The World Cup begins tonight. I have vague memories of the 1982 World Cup, but the 1986 one was the first one I have full recollection of. And that was the best cup ever. Or more likely that I remember it to be the best Cup ever because of my age. And I have a feeling that I am not the only one. After 1986, the 1990s Cups were not quite as exciting. But 2002 was great. And in 2006, I did a bunch of posts — those were simpler, more carefree times as far as writing was concerned.
Over the fold, and in next few weeks, I reproduce/update some of those posts. Enjoy.
Where I live, football is a weird game that involves an elongated object being kicked or thrown across the field by men who are then jumped upon or thrown around by other men. In fact, this is the case in most of the English speaking world — although in other Anglophone countries football means different games than what they play in my neighborhood. Even in the Mother Country Old Blighty England, ‘football codes’ other than soccer still fill stadiums. In fact, England already won a ‘football’ World Cup in 2003.
Why is it that no single football code has dominated the entire Anglophone world the way football (that is, soccer) has come to dominate Europe and its former colonies?
One argument is that the association football was the first to professionalize, and therefore take the full advantage of capitalism.
But if capitalism is behind football’s success in Europe, then how does one explain its failure in the United States? Years ago, I heard David Landes say that the multitude of football codes in Anglophone countries is a result of the deeply ingrained liberalism/libertarianism of these societies — countries where a single football code came to dominate, typically by the second quarter of the last century, were also countries that flirted with establishing a strong totalitarian state based on a dominant ethnic group or ideology or religion.

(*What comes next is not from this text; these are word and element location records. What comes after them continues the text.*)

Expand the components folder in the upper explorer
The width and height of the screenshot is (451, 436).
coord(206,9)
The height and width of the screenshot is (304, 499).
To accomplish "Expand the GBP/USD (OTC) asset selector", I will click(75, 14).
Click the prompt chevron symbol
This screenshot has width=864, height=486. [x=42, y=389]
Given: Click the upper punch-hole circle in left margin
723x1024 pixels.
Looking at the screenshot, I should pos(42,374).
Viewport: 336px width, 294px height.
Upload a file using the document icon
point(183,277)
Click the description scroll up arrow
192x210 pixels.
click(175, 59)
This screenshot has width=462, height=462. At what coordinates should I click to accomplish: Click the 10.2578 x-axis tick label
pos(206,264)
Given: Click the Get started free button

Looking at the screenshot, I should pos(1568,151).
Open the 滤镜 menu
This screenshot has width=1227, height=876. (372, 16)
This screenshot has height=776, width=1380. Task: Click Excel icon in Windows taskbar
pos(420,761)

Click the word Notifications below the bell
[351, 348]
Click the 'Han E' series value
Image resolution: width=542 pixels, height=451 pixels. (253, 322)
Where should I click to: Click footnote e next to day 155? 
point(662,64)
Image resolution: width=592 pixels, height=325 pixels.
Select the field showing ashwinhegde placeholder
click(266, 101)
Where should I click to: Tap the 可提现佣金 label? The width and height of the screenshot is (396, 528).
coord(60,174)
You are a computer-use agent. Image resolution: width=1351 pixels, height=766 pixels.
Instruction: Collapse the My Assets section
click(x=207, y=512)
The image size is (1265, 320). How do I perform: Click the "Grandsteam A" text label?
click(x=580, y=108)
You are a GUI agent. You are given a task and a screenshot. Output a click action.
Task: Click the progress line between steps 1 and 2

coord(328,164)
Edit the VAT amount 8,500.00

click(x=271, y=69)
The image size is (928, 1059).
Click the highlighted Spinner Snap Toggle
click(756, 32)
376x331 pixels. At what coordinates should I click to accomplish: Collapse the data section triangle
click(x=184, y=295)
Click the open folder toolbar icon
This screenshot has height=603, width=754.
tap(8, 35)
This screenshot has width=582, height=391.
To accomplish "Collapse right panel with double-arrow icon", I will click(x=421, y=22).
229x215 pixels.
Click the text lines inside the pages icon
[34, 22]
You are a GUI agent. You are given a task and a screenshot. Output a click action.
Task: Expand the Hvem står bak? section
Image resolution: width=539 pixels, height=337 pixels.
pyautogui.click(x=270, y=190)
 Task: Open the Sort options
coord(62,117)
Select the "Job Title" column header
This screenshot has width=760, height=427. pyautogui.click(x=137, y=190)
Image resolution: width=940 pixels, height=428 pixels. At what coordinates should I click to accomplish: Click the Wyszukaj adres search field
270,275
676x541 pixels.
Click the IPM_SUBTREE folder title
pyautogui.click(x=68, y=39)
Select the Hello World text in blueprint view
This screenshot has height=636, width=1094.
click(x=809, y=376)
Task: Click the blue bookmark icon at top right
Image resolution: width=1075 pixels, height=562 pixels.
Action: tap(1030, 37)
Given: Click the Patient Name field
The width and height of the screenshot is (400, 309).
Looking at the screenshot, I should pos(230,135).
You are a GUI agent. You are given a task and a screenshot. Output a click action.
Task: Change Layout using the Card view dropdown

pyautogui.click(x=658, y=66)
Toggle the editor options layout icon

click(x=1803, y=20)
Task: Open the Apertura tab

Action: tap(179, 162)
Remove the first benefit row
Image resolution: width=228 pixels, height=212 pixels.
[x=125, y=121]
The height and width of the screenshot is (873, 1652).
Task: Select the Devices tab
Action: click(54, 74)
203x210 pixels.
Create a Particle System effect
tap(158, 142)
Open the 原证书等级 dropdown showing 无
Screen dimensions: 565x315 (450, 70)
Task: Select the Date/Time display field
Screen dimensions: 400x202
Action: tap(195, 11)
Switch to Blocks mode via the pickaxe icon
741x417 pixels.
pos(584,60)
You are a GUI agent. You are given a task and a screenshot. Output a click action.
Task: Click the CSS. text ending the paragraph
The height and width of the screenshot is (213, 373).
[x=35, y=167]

Along those lines, Franklin Foer asked in the New Republic what kind of political system is best at producing the best football teams?
He found that: fascist countries beat communist teams; military juntas beat fascists; and social democracies beat military juntas — unfortunately, no liberal democracy has ever won the World Cup. In addition to this general finding, he noted that: European Union members are likely to do well; former communist countries do better now than they did under red flags; colonizers tend to do better than the colonized; oil rich countries don’t do well; and neo-liberal economic reform doesn’t help — Argentina hasn’t won in two decades.
Foer also had a caveat: The political reality most likely to produce a Jules Rimet trophy (sic) at any given moment in history: whatever form of government has taken up residence in Brasilia that week.